The Life of the Party
That over-eager cousin or sibling is not satisfied to sit back with a beer and make polite conversation. They want to turn this family dinner into a full-on rager, pulling you into the kitchen to do shots of whatever strange liqueur they found in your grandparents’ pantry (most likely creme de menthe). They might’ve even snuck a six-pack of Cranberry Lemonade Four Loko into the house—and they saved a can just for you. Woo!
Your aunt or uncle has traveled around the world and seems to have a bottle of some strange local liquor in their purse or jacket pocket at all times. Some time between that last bite of turkey and dessert, they’ll lean over to you like some caricature of an ‘80s drug dealer and say, “Pssst! You wanna try something?” Usually it’s fairly safe but occasionally it contains snake blood. Proceed with caution.

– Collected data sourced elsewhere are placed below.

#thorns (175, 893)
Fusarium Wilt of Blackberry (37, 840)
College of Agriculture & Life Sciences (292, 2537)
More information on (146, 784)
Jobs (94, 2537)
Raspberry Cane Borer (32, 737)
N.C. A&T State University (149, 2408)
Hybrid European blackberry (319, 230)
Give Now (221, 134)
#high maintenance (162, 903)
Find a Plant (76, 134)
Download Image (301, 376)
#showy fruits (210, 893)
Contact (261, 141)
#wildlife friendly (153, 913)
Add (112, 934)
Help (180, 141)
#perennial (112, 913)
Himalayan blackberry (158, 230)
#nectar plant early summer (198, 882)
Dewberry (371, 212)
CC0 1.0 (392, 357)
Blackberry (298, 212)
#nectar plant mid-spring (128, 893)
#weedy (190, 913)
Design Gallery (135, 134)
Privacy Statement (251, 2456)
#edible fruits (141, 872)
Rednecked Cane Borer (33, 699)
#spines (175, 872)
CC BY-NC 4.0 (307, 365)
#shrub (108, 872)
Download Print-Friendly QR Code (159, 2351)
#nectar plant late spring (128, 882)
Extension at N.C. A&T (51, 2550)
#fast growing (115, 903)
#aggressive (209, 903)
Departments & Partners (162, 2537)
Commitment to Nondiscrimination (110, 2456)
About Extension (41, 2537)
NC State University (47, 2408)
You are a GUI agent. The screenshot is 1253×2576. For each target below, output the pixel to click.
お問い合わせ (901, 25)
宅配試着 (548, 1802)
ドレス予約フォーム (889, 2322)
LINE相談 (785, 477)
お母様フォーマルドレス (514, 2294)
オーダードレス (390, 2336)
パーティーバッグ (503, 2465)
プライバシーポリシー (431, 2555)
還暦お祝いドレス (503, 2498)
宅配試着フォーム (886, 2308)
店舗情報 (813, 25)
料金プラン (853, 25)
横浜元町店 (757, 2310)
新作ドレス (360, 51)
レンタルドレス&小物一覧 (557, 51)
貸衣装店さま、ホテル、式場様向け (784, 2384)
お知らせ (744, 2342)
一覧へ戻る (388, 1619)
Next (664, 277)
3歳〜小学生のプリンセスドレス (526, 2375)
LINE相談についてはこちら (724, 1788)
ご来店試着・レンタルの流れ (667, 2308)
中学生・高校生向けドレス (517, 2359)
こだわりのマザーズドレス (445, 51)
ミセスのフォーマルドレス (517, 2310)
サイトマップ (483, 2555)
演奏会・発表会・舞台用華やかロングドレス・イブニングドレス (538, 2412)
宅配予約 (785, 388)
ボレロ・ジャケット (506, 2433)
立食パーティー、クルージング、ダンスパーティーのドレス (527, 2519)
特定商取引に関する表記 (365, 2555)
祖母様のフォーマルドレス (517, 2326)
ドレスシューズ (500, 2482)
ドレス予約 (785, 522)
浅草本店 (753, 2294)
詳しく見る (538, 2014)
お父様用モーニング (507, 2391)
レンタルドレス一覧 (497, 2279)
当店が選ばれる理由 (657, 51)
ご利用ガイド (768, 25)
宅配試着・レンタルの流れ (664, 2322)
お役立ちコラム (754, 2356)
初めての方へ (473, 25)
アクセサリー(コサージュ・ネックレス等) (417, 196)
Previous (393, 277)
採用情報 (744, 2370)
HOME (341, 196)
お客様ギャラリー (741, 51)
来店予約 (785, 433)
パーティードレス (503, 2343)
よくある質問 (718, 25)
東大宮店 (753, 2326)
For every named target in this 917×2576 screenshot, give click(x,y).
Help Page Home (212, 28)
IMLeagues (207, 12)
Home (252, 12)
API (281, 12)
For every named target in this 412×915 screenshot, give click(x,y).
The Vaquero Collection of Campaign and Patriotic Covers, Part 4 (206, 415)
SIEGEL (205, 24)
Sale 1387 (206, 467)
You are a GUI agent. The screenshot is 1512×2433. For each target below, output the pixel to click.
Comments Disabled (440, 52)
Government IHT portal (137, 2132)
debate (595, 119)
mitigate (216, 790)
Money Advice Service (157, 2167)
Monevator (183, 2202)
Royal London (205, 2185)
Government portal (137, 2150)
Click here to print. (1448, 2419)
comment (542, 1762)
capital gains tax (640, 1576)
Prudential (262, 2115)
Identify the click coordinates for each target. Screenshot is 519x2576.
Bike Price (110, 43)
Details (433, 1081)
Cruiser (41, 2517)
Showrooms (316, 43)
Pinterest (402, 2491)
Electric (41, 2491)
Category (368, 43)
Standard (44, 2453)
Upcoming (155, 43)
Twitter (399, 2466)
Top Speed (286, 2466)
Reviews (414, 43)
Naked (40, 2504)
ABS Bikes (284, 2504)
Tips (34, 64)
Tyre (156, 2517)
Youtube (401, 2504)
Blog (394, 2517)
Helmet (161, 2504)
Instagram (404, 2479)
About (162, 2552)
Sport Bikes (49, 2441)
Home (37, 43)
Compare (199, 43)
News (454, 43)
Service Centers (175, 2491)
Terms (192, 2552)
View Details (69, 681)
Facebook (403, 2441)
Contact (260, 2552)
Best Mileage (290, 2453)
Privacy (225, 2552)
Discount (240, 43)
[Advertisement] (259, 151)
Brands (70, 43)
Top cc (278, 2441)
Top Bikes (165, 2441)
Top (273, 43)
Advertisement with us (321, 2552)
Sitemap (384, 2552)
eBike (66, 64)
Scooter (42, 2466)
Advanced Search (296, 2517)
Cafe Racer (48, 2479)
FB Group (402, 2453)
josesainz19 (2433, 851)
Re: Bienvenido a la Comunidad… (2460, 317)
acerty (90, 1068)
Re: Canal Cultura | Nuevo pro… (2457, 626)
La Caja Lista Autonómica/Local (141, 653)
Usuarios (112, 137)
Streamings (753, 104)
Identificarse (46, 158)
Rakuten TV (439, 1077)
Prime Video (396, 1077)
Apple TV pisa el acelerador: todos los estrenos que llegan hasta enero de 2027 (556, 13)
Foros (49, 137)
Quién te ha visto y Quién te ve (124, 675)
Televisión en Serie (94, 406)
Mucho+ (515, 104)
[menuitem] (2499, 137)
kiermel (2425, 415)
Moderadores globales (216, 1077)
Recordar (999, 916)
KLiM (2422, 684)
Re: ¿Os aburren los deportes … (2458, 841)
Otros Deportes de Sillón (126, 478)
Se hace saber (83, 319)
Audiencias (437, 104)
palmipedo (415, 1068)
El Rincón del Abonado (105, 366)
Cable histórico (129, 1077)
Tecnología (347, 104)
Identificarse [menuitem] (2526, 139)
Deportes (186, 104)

After dad’s third nightcap you’re all ready to leave—but not so fast. It’s storytime. Just as everyone is about to get up from the table he launches into one of his epic narratives, which always starts with a prologue and never leaves out any detail. Is this the one about his year-long feud with the neighbor’s dog? You better settle in and pour yourself another drink.
The Picky Drinker
Only one kind of wine or whiskey is acceptable to this family member—everything else is pure swill. Your family knows to keep this one, very specific bottle on hand at all times, or else experience the passive aggressive wrath of the Picky Drinker. Doesn’t sound like anyone in your family? It’s probably you.